Texas courts have consistently held that recent unexplained possession of property taken in a burglary is sufficient to establish guilt and to support a conviction for burglary. Thompson v. State, 615 S.W.2d 760, 761 (Tex.Crim.App.1981); Hester v. State, 544 S.W.2d 129, 137 (Tex.Crim.App.1976). In this case appellant signed a consent form for a search of his vehicle. When confronted with the stereo, he claimed it was his property. The following day when the burglary was reported and investigated, the owner of the house identified the stereo as his property taken in the burglary. This evidence was admitted without objection from appellant. The defense witness Raul Gutierrez attempted to exonerate himself and appellant, but the jury apparently did not believe or accept his version of the facts. In addition to appellant’s possession of stolen property, there was testimony regarding appellant’s suspicious behavior in the vicinity of the burglary. We therefore conclude that the record reflects direct and circumstantial evidence sufficient to exclude every reasonable hypothesis except the guilt of appel*747lant.
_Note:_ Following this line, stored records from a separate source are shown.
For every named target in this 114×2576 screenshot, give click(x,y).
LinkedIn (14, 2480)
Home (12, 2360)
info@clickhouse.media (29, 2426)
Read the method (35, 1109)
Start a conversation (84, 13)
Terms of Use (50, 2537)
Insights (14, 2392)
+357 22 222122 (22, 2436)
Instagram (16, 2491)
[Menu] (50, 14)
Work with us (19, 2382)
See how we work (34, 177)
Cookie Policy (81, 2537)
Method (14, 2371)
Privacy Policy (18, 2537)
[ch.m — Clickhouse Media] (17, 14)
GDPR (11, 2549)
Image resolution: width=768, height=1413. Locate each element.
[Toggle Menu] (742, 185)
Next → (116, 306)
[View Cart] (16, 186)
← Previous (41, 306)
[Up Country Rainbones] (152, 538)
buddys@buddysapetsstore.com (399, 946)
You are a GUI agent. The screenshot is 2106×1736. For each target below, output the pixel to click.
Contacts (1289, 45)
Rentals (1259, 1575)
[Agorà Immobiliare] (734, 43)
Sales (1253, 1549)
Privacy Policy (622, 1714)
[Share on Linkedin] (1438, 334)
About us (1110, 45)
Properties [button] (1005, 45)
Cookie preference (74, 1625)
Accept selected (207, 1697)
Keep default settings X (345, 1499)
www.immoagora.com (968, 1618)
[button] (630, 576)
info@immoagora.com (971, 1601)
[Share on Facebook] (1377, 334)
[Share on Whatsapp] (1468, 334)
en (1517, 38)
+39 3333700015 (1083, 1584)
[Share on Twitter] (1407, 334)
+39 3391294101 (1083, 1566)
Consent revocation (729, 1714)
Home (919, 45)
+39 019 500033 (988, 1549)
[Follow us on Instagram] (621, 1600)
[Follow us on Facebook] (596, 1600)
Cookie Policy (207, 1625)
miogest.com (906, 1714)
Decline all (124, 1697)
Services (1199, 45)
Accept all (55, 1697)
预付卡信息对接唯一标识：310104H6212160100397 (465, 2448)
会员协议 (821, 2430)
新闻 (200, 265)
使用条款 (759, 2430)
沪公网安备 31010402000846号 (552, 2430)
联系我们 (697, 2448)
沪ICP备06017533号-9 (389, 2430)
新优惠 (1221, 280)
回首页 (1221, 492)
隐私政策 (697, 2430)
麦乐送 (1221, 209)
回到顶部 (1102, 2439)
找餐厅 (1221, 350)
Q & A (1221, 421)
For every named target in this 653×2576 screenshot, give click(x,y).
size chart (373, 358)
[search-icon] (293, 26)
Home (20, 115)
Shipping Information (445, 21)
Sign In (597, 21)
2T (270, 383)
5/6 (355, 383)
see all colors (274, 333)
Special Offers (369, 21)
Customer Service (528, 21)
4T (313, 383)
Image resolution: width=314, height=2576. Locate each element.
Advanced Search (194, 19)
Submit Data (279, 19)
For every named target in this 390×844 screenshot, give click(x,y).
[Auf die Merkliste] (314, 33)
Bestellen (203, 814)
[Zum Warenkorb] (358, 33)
The first ground of error is overruled.

We next address appellant’s contention that he was denied effective assistance of counsel. He alleges that counsel failed to investigate the case and failed to object to the admission of improper reputation testimony. Under the new standard of review on this question, appellant had the burden to show the existence of a reasonable probability that but for counsel’s unprofessional errors, the result of the proceeding would have been different. See Strickland v. Washington, 466 U.S. 668, -, 104 S.Ct. 2052, 2068, 80 L.Ed.2d 674, 698 (1984).

Appellant’s first complaint in this regard is that he told counsel’s investigator of the existence of two witnesses who could have testified as to an alibi at a hearing on the motion for new trial. Counsel’s investigator visited appellant at the jail, and counsel discussed the case with appellant one day before trial. Alma Rodriguez testified that appellant visited her at 2:30 a.m. Nieves Flores stated that he helped appellant get some gas at approximately 3:00 a.m. on the 23rd of December. The record shows that the officer stopped appellant’s vehicle at about 4:00 a.m. and appellant was in possession of the recently stolen property. The failure to subpoena witnesses does not constitute ineffective assistance of counsel without a showing that the witnesses were available and that their testimony would have benefited appellant. King v. State, 649 S.W.2d 42, 44 (Tex.Crim.App.1983).

Generally, defense counsel’s failure to object to certain improper evidence is not by itself an indication of ineffective assistance of counsel. Weathersby v. State, 627 S.W.2d 729, 730 (Tex.Crim.App.1982); Cude v. State, 588 S.W.2d 895, 897 (Tex.Crim.App.1979); Long v. State, 502 S.W.2d 139, 141 (Tex.Crim.App.1973).

We have considered the whole representation and conclude that appellant has not shown that but for counsel’s unprofessional representation the results would have been different. Appellant’s second ground of error is, therefore, overruled.

The judgment of the trial court is affirmed.